SOLVING WORD PROBLEMS ON RELATED RATES

Problem 1 :

A stone is dropped into a pond causing ripples in the form of concentric circles. The radius r of the outer ripple is increasing at a constant rate at 2 cm per second. When the radius is 5 cm find the rate of changing of the total area of the disturbed water?

Solution :

Let r be the radius

Here radius is increasing with respect to time, so dr/dt. 

Area of circle (A) = πr²

dr/dt = 2 cm/sec and r = 5 cm

dA/dt = 2πr (dr/dt)

dA/dt = 2π(2) (5)

dA/dt = 20π

So, the rate of change of area is 20π cm²

Problem 2 :

A beacon makes one revolution every 10 seconds.
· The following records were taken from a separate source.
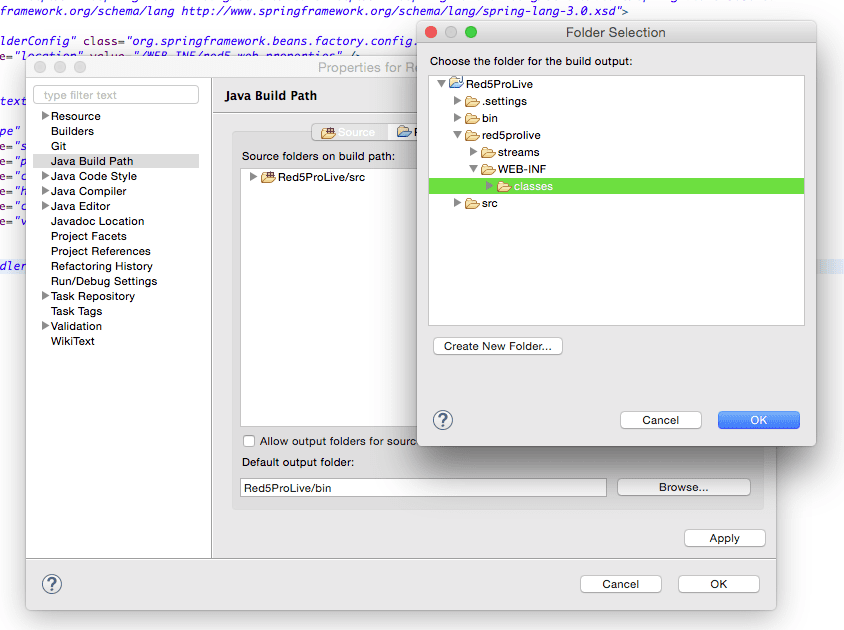Screen dimensions: 844x630
Task: Click the .settings folder icon
Action: (x=473, y=101)
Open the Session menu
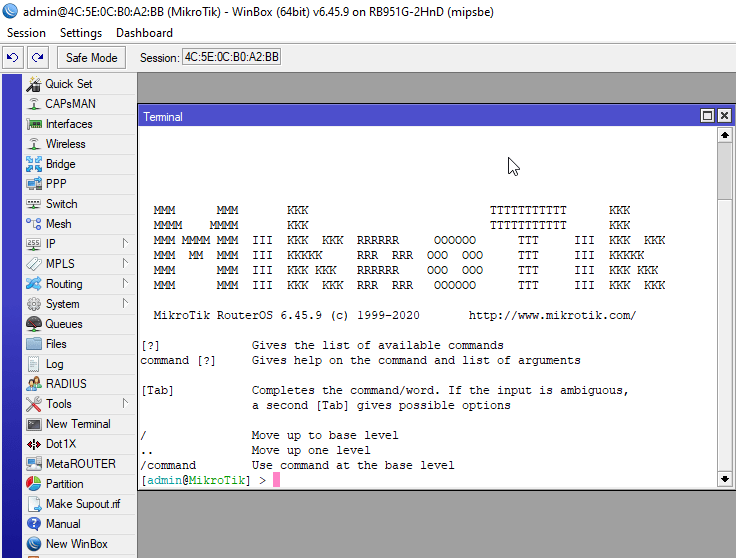Image resolution: width=736 pixels, height=558 pixels. point(26,33)
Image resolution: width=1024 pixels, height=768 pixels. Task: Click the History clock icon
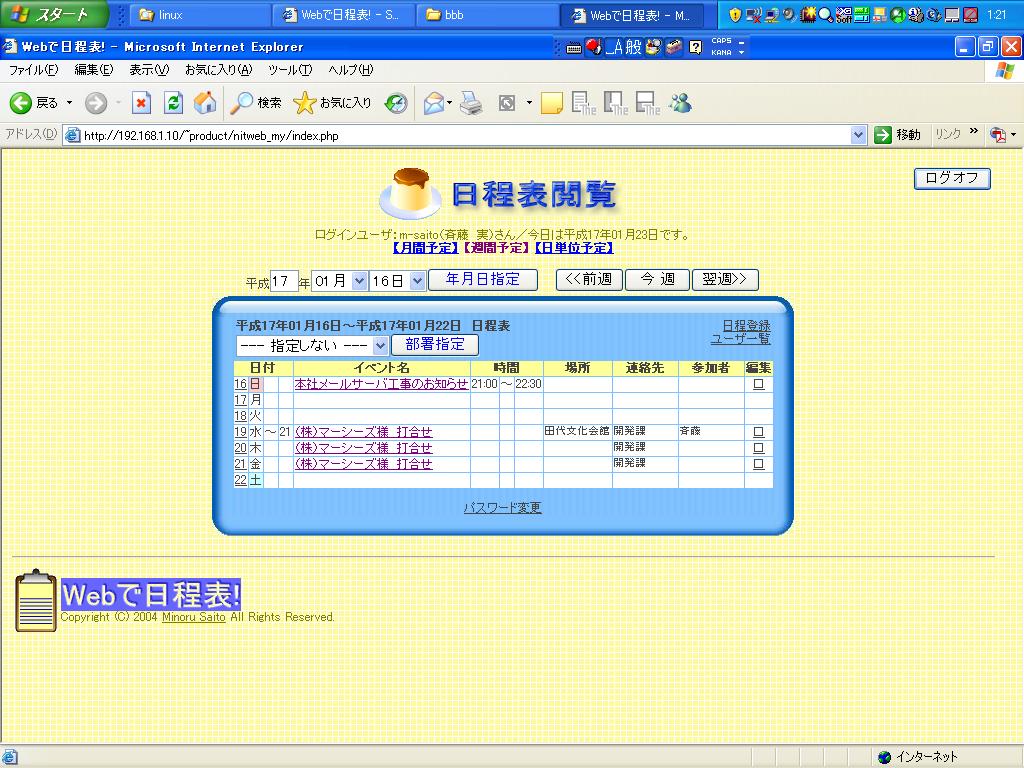397,103
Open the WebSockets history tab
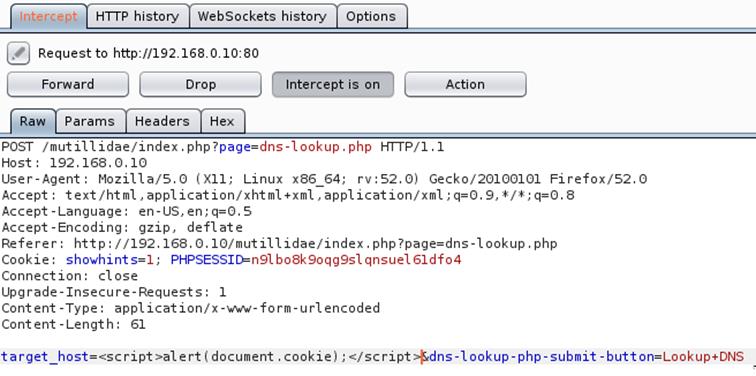756x376 pixels. click(x=263, y=16)
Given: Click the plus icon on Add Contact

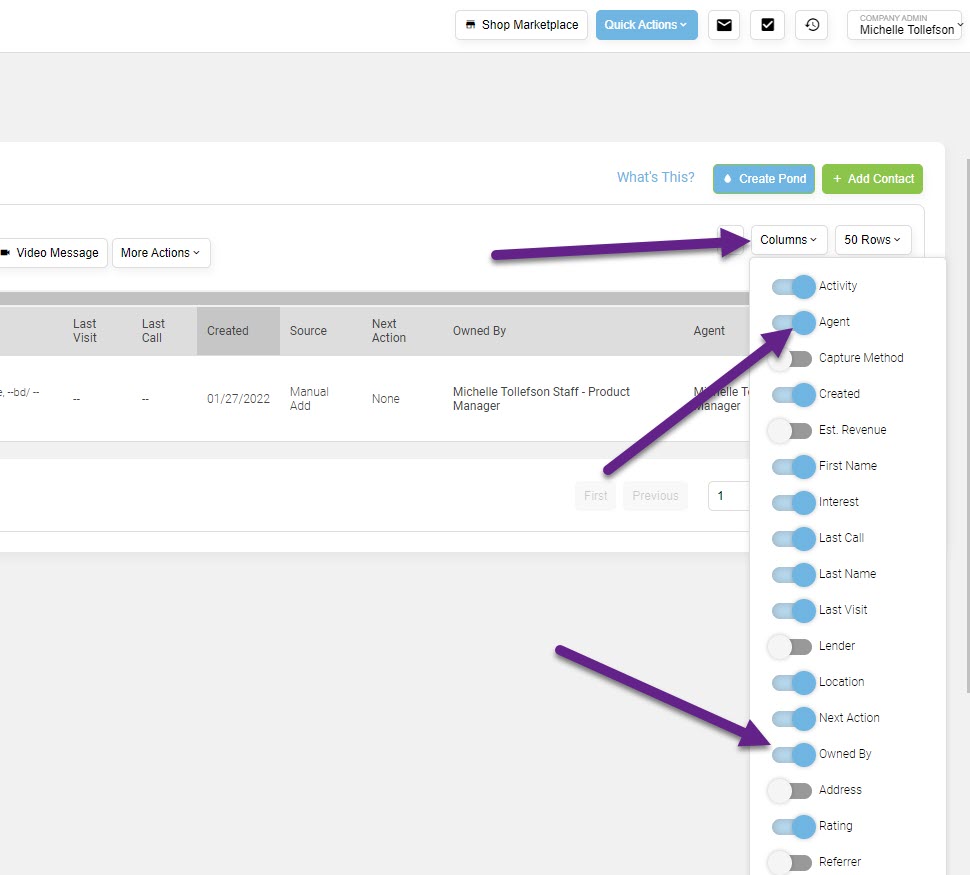Looking at the screenshot, I should (836, 179).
It is located on a ship which is anchored 5 km from a straight shore line. How fast is the beam moving along the shore line when it makes an angle of 45° with the shore?

Solution :

Time for one revolution = 10 seconds

Angular velocity = dv/dt = 2π/10 ==> π/5

(dθ/dt) = π/5

tan θ = x/5

x = 5 tan θ

dx/dt = 5 sec²θ (dθ/dt)

dx/dt = 5 sec²45 (π/5)

= 5 (√2)²(π/5)

= 10π/5

= 2π

The beam is moving at the rate of 2π km/sec

Problem 3 :

A conical water tank with vertex down of 12 meters height has a radius of 5 meters at the top. If water flows into the tank at a rate 10 cubic m/min, how fast is the depth of the water increases when the water is 8 meters deep?

Solution :

Volume of conical tank = (1/3) πr² h

The triangles ABC and AOD are similar triangles.

5/12 = r/h

r = 5h/12

Deriving the equation only in terms of h, we get

v(h) = (1/3) π(5h/12)² h

v(h) = (25/432) π h³

v'(h) = (25/432) π (3h²) (dh/dt)

v'(h)  = (25/144) π h² (dh/dt)

Volume of the cubical tank = 10 cubic m/min, h = 8 m

10 = (25/144) π (8)² (dh/dt)

10 = (25/144) π (64) (dh/dt)

10 = (100π/9) (dh/dt)

(dh/dt) = 90/100π

(dh/dt) = 9/10π

Problem 4 :

A ladder 17 meter long is leaning against the wall. The base of the ladder is pulled away from the wall at a rate of 5 m/s. When the base of the ladder is 8 meters from the wall,

(i) how fast is the top of the ladder moving down the wall?

(ii) at what rate, the area of the triangle formed by the ladder, wall, and the floor, is changing?

Solution :

Length of the ladder = 17 m

x² + y² = 17²

y² = 289 - x²

i) Top of the ladder is coming down, then dy/dt

The base of the ladder is moving, then dxdt = 5 m/sec, x = 8 m

y² = 289 - x²

Applying x = 8, we get

y² = 289 - 8²

y² = 289 - 64

y² = 225

y = 15

2y(dy/dt) = 0 - 2x(dx/dt)

y(dy/dt) = - x(dx/dt)

15(dy/dt) = -8(5)

dy/dt = -40/15

dy/dt = -8/3 m/sec

ii)  Area of the triangle = (1/2) x y

= (1/2) x √(289 - x²)

Problem 5 :

A police jeep, approaching an orthogonal intersection from the northern direction, is chasing a speeding car that has turned and moving straight east. When the jeep is 0.6 km  north of the intersection and the car is 0.8 km to the east. The police determine with a radar that the distance between them and the car is increasing at 20 km/hr. If the jeep is moving at 60 km/hr at the instant of measurement, what is the speed of the car?

Solution :

When y = 0.6 km, x = 0.8 km

dz/dt = 20 km/hr

dy/dt = -60 km/hr

z² = x² + y²

z² = (0.6)² + (0.8)²

= 0.36 + 0.64

z² = 1

z = 1

Differentiating with respect to x, we get

2z(dx/dt) = 2x (dx/dt) + 2y(dy/dt)

1(20) = 0.8 (dx/dt) + 0.6 (-60)

20 = 0.8 (dx/dt) - 36

56 = 0.8(dx/dt)

dx/dt = 56/0.8

= 70 km/hr

So, the speed of the car is 70 km/hr.